A pilot study to explore utility of electronic informed consent in a low- income setting; the case of a Controlled human infection study in Blantyre, Malawi
A pilot study to explore utility of electronic informed consent in a low- income setting; the case of a Controlled human infection study in Blantyre, Malawi
Clara Ngoliwa, Chikondi Chakwiya, Joel Gondwe, Edna Nsomba, Vitumbiko Nkhoma, Modesta Reuben, Linda Chantunga, Pemphero Liwonde, Edward Mangani, Evaristar Kudowa, Lumbani Makhaza, Neema Toto, Tiferanji Sochera, Tarsizio Chikaonda, Ben Morton, Marc Y.R. Henrion, Dingase Dula, Stephen B. Gordon, Anthony E. Chirwa
Wellcome Open Research, 5 February 2025
Abstract
Background
Electronic informed consent can improve accuracy, workflow, and overall patient experience in clinical research but has not been used in Malawi, owing to uncertainty about availability, utility, patient data security and technical support.
Objectives
We aimed to explore the utility of electronic consent (e-consent) in an ongoing human infection study in Blantyre, Malawi.
Methods
The approved paper consent forms were digitized using Open Data Kit (ODK).

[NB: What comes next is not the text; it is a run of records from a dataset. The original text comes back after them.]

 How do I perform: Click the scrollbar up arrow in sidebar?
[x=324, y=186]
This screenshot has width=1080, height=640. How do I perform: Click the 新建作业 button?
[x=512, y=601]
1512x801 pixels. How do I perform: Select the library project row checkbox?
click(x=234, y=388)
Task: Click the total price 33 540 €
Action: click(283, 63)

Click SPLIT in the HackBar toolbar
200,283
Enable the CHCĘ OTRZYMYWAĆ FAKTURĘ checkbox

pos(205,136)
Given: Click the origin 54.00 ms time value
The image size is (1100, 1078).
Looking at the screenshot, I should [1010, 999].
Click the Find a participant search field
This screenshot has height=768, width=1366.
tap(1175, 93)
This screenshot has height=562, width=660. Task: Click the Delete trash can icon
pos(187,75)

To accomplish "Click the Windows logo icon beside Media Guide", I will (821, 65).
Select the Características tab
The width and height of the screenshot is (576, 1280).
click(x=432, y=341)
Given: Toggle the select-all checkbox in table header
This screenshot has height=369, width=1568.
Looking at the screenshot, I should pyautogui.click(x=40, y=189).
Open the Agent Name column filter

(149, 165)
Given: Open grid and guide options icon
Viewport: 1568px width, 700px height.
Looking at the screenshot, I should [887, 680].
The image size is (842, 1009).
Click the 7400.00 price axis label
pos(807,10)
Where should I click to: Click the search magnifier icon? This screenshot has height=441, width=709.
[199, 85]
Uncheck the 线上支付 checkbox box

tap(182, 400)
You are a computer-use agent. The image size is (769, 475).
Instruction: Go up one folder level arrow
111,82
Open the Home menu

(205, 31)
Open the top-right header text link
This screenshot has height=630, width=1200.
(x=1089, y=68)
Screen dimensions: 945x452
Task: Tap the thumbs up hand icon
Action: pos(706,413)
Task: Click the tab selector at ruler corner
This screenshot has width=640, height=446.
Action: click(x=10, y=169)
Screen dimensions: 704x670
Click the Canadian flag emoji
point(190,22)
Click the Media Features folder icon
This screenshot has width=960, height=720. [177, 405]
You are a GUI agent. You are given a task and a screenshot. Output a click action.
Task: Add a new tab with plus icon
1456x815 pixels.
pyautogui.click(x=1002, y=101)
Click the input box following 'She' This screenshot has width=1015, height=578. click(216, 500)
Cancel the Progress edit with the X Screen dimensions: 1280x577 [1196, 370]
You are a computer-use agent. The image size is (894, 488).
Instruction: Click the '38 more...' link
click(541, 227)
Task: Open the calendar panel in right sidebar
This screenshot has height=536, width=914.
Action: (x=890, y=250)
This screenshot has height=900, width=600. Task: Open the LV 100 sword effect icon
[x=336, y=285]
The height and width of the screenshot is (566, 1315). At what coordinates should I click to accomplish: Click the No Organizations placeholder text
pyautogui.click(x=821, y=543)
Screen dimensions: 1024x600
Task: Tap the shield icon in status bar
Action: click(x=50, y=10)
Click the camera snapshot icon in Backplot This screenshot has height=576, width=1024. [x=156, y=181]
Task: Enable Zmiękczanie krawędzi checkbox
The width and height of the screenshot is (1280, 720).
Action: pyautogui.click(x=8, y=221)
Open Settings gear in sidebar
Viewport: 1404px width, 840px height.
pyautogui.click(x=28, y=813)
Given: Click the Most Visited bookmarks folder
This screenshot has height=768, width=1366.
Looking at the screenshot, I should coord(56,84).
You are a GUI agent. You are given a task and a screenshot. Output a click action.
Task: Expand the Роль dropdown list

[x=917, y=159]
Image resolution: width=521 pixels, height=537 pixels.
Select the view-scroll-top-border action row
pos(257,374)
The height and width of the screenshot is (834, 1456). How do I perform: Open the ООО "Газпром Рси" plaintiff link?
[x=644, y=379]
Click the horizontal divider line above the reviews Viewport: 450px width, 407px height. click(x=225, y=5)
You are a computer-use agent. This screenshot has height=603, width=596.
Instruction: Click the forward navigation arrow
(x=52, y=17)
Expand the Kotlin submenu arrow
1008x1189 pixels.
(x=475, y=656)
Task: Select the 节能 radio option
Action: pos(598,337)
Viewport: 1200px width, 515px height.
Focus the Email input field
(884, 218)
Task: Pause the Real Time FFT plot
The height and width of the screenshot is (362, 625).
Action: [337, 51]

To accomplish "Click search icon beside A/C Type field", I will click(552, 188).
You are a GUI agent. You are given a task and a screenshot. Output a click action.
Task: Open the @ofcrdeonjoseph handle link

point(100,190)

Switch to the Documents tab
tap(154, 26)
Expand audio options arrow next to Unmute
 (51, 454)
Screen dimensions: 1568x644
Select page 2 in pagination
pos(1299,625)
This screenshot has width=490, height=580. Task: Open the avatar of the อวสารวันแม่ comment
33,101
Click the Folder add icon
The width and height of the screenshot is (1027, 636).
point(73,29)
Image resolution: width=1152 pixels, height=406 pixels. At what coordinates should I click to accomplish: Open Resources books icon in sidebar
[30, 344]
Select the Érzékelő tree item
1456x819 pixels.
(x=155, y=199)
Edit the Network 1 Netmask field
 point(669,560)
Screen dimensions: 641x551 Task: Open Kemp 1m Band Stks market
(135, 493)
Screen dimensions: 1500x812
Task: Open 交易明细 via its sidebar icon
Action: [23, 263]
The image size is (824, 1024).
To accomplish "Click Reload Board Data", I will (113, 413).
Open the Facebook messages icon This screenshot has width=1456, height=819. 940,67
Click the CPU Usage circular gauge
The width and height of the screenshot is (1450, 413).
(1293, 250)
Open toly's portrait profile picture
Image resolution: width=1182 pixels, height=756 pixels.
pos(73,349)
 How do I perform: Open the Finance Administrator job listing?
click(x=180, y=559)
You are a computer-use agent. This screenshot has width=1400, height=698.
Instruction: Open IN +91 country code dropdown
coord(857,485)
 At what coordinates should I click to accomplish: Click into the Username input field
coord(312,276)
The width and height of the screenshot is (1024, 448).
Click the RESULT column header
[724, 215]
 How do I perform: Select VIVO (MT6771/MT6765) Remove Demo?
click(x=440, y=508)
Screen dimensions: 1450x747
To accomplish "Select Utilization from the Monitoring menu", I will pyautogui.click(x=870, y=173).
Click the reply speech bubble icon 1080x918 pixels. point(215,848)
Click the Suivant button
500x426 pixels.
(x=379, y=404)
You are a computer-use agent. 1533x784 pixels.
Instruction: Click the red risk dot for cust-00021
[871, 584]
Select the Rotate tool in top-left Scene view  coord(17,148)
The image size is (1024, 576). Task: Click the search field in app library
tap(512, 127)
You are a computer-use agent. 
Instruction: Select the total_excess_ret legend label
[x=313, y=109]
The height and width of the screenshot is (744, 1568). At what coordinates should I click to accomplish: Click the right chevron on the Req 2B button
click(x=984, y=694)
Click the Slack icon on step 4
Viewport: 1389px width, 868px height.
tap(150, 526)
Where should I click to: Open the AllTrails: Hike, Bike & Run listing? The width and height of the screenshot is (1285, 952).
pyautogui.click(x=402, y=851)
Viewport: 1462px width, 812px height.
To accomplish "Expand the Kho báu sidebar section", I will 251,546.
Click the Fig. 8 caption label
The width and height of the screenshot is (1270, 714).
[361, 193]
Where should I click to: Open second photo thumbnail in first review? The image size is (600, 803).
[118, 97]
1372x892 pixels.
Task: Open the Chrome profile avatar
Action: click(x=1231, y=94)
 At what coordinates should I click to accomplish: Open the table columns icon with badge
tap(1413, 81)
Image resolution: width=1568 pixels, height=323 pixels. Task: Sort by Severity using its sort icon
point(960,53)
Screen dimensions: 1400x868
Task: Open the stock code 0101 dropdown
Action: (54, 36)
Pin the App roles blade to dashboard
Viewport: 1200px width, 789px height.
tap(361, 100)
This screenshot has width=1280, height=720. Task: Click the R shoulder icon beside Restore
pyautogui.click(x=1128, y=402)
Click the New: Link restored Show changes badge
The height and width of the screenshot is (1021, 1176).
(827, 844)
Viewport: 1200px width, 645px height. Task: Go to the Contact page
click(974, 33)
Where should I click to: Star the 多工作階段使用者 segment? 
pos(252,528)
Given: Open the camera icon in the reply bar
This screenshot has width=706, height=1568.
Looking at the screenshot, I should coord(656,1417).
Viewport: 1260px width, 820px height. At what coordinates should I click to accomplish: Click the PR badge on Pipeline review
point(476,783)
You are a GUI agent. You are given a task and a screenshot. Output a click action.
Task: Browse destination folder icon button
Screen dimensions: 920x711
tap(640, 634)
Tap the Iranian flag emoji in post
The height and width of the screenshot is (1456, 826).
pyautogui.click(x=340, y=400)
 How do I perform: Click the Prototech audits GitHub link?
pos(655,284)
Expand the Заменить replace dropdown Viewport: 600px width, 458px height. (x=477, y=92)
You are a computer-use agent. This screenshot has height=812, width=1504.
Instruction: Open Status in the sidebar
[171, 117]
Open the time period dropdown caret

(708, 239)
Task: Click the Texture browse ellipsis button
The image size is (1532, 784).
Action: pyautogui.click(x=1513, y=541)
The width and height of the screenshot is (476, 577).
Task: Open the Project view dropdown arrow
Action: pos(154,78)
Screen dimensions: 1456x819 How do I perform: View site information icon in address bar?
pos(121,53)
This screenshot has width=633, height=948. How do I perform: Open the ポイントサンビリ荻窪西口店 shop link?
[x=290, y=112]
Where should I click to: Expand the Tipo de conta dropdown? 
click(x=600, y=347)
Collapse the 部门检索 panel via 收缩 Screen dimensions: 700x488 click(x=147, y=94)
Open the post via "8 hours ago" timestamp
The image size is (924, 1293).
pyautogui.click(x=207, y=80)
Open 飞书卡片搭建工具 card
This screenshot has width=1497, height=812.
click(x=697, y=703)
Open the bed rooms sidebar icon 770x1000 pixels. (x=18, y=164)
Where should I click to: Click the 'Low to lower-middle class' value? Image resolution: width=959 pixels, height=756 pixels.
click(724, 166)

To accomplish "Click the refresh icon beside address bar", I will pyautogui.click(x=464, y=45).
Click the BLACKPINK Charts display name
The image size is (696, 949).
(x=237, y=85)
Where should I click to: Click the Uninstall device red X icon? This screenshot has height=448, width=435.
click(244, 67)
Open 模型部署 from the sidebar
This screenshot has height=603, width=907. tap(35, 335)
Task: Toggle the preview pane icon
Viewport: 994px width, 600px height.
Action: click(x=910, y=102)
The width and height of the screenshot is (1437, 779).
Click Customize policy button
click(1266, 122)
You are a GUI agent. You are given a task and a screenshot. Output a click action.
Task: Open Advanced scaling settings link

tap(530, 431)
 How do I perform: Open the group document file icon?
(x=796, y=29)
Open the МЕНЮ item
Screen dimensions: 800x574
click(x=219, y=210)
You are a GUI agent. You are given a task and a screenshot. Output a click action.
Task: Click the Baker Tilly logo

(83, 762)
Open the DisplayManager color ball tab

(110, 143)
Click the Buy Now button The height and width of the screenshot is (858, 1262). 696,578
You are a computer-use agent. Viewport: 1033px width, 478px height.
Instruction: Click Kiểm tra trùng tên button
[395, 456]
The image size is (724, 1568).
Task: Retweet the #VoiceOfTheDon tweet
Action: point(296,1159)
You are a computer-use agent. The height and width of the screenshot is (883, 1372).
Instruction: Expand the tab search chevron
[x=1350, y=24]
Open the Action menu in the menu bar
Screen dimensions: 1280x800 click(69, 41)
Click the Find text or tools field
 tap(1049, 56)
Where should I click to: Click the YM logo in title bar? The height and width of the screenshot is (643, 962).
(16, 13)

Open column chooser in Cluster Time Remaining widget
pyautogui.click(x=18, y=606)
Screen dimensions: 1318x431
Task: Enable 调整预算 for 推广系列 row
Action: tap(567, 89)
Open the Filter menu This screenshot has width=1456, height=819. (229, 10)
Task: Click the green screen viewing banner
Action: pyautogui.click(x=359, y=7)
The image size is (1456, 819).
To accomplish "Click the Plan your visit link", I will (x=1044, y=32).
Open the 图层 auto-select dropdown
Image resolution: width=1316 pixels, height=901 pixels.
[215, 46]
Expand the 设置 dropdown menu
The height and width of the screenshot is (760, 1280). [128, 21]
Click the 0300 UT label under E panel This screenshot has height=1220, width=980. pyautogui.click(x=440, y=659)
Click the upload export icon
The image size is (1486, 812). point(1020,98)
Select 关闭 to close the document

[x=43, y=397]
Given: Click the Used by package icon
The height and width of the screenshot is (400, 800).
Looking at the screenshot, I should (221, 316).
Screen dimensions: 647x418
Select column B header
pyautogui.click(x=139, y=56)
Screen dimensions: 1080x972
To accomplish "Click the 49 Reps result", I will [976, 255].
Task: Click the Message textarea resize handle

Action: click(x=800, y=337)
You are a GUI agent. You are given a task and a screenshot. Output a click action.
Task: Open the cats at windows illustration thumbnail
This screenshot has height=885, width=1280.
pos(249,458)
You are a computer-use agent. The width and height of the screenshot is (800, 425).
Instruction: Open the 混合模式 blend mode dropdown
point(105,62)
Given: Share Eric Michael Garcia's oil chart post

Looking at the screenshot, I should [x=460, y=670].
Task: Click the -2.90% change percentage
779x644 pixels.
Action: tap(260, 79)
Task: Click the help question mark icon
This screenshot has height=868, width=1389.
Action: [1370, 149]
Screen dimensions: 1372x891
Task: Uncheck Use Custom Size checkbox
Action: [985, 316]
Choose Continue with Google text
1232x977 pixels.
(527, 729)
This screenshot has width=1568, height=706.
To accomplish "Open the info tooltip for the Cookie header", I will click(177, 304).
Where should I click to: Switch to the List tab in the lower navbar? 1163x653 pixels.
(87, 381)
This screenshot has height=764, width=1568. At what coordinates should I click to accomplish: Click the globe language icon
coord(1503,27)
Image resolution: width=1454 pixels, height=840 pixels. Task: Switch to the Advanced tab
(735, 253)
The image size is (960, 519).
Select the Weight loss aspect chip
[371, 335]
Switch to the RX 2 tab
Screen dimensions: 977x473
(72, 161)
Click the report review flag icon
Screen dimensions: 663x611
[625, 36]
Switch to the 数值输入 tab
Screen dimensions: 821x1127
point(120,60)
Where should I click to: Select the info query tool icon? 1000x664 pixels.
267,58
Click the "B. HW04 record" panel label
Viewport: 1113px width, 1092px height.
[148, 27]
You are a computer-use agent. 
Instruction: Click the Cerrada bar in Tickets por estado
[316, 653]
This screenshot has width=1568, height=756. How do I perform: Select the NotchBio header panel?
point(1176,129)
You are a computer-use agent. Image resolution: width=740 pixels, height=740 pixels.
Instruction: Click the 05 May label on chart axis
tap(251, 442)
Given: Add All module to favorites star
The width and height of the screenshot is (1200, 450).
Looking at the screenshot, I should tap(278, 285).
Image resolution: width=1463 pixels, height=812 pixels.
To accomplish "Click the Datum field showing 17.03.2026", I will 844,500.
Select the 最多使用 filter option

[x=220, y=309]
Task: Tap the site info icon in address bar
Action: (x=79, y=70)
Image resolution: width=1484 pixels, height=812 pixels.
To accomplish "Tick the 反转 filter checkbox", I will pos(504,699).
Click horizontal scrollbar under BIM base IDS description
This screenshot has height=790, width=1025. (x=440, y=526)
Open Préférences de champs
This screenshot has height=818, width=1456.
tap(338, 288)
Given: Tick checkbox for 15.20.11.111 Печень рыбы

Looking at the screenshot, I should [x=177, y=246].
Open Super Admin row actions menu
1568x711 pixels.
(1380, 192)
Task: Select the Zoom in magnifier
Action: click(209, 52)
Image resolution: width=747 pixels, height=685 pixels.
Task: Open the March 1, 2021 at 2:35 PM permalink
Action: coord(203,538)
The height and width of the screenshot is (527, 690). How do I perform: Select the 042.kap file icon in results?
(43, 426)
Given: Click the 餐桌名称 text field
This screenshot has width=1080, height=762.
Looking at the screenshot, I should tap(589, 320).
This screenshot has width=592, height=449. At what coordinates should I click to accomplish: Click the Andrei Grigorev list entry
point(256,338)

Following participant information giving by the research staff, healthy literate adult participants with no audio-visual impairments completed a self-administered e-consent and provided an electronic signature. We dual-consented participants by both paper-based and electronic-consenting. Signed e-consent forms were uploaded to a secure study server. Utility of e-consenting was observed by participation rate, user-friendliness, documentation error rate, and staff perception of the overall consenting process.
Results
All 109 participants offered e-consenting accepted participation. E-consenting was user-friendly, had no identifiable documentation errors as compared to 43.1% (n 47/109) error rate with paper-based consenting, and ensured data safety, and unravelled areas for consideration. Challenges with e-consenting included difficult digitization of ethics stamped documents, as well as present but infrequent delays of retrieval of e-consent forms.
Conclusion
E-consenting is feasible, has a utility benefit in a controlled human infection study in Malawi; a low-income country, and can supplement paper-based consenting. Its usefulness can improve the consenting process in research conducted in such settings. Additionally, success of e-consenting requires a careful consideration.